In relation to the R&D as % GDP metric, we have been here before. In 2002 the EU Lisbon agreement and subsequently the 2003 “Barcelona target” set the target at 3%. In those days, R&D was mostly focussed on research as defined by Frascati. The UK government embodied this target (albeit at a reduced 2.5% level) in the 2004 Science and Innovation Investment Framework1 . Despite being championed by arguably the strongest Chancellor in the last 30 years, policies never achieved this target or even prior to the financial crisis any progress towards it.

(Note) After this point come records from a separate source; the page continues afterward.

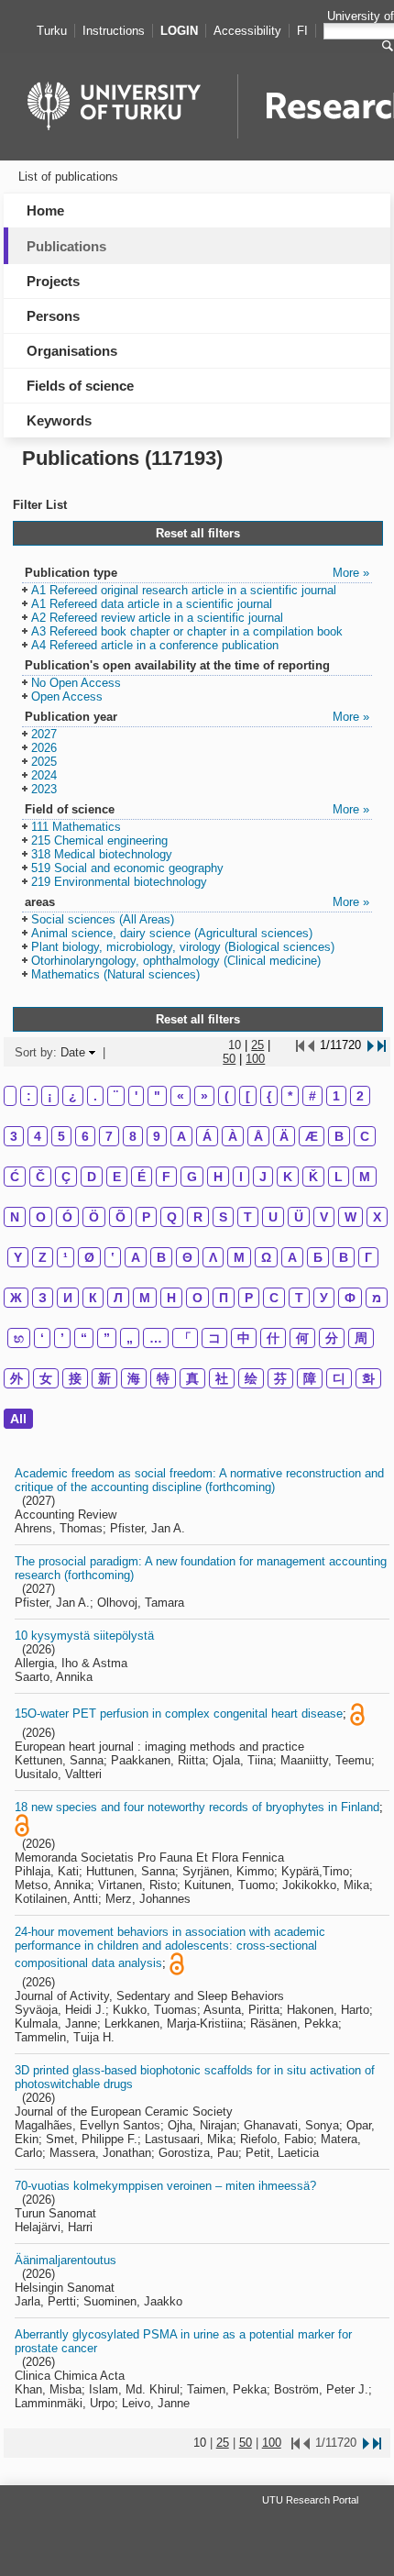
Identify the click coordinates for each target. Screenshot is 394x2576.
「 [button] (185, 1338)
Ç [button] (66, 1176)
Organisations (72, 351)
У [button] (324, 1297)
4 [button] (37, 1136)
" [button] (157, 1096)
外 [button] (16, 1378)
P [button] (146, 1217)
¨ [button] (116, 1096)
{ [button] (269, 1096)
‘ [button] (42, 1338)
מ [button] (376, 1297)
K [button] (287, 1176)
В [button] (343, 1257)
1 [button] (336, 1096)
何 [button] (302, 1338)
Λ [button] (213, 1257)
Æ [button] (311, 1136)
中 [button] (243, 1338)
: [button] (29, 1096)
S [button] (223, 1217)
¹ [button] (65, 1257)
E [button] (117, 1176)
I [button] (241, 1176)
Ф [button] (350, 1297)
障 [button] (309, 1378)
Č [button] (40, 1176)
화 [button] (368, 1378)
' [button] (136, 1096)
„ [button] (129, 1338)
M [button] (364, 1176)
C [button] (364, 1136)
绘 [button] (251, 1378)
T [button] (248, 1217)
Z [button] (42, 1257)
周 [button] (361, 1338)
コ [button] (214, 1338)
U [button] (273, 1217)
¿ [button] (73, 1096)
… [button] (155, 1338)
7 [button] (109, 1136)
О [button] (197, 1297)
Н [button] (171, 1297)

So why doesn‟t this target encourage more R&D especially in business? There are several reasons but perhaps the most significant are:

  • Companies do not measure their R&D expenditure against national GDP
  • There is huge variation in corporate R&D intensity (R&D as % of sales) within sectors – clearly R&D investment decisions involve complex management trade-offs
    • Pharma: GSK 13% v Astra Zeneca 23%
    • Auto: Toyota 3.7% v VW 6.4%
    • Software: Apple 3.45% v Microsoft 14%
  • Many companies now capitalise R&D spend amortised as part of their intangible assets . This is not picked up in the analysis of company financial accounts for the R&D % of GDP statistics. So for example Rolls Royce report their research activity as R&D but capitalise the development. You can also see this in high tech companies such as BP (R&D intensity 0.19%).
  • The statistic also misses huge technical spend/capability in software/ professional services companies. For example, WS Atkins, a high tech professional services company with turnover approaching £2 billion, adding significant value and with some the best and brightest engineers in the country, barely report „R&D‟ spend.

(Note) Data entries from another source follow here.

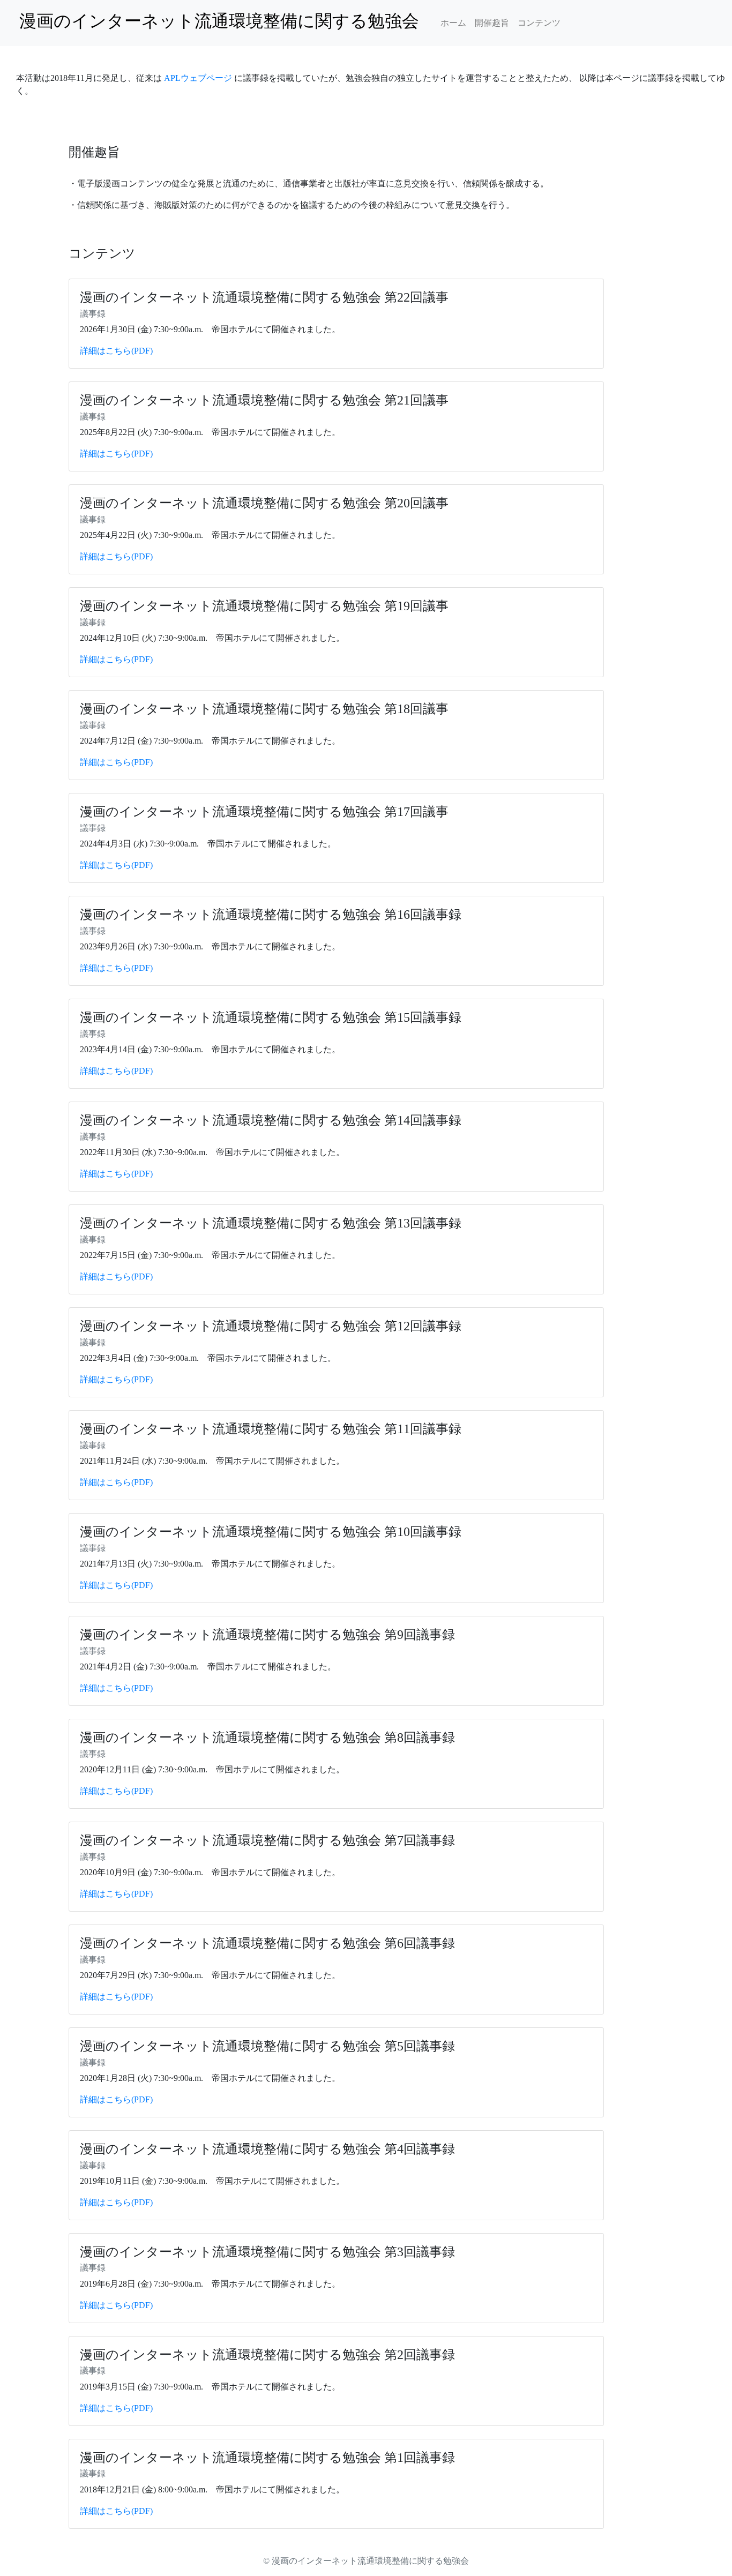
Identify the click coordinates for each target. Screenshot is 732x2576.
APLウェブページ (198, 78)
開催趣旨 (492, 22)
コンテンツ (539, 22)
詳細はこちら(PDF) (116, 350)
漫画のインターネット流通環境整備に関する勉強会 (223, 21)
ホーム (453, 22)
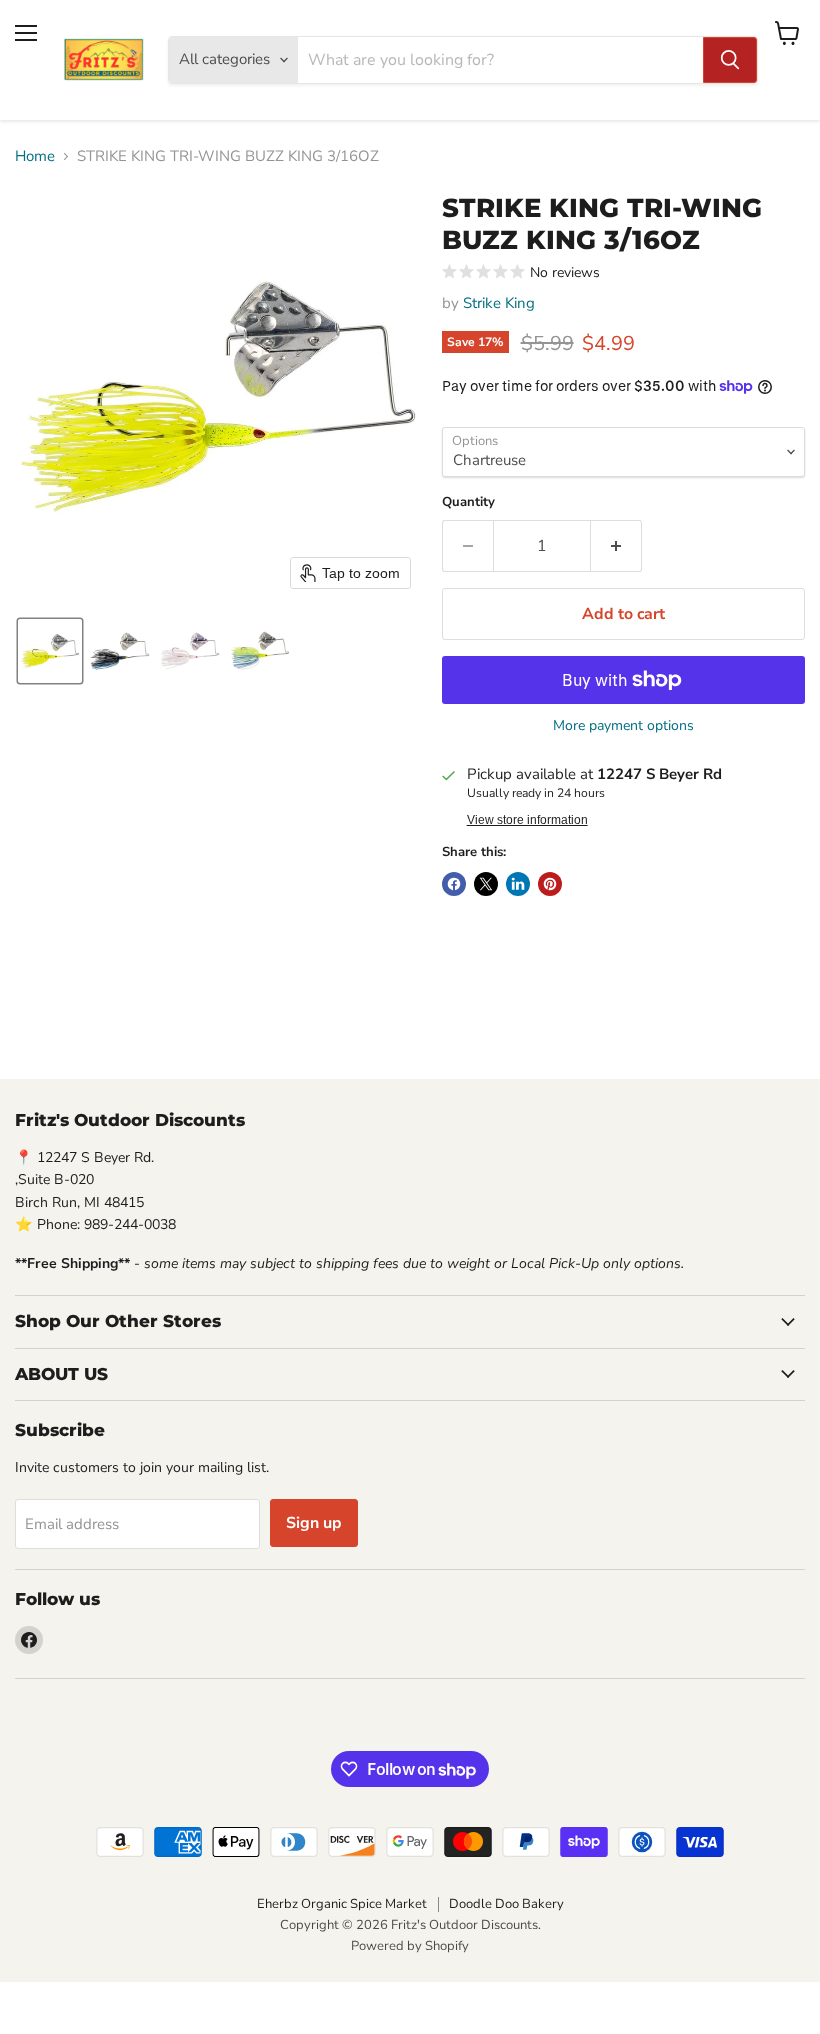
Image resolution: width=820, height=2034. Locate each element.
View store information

So is there a better way to focus Industrial Strategy? The key to policy actions in this area is to focus on the commercialisation of technology. A recent book by Uday Phadke based on extensive company research highlights some possibilities. 2 And there are signs that some of our large company CEOs are recognising this emphasis. For example, Emma Walmsley (GSK) recently demanded bigger returns from R&D, she said:

“The clear priority here is making the right choices to develop our pharma pipeline which is promising but unproven. We have a lot of work to do here to make sure our R&D and commercial organisations are partnering really effectively together.”

CEOs with a clear focus on adding value and growth can drive their businesses forward by focusing the whole organisation on the commercialisation process of new ideas.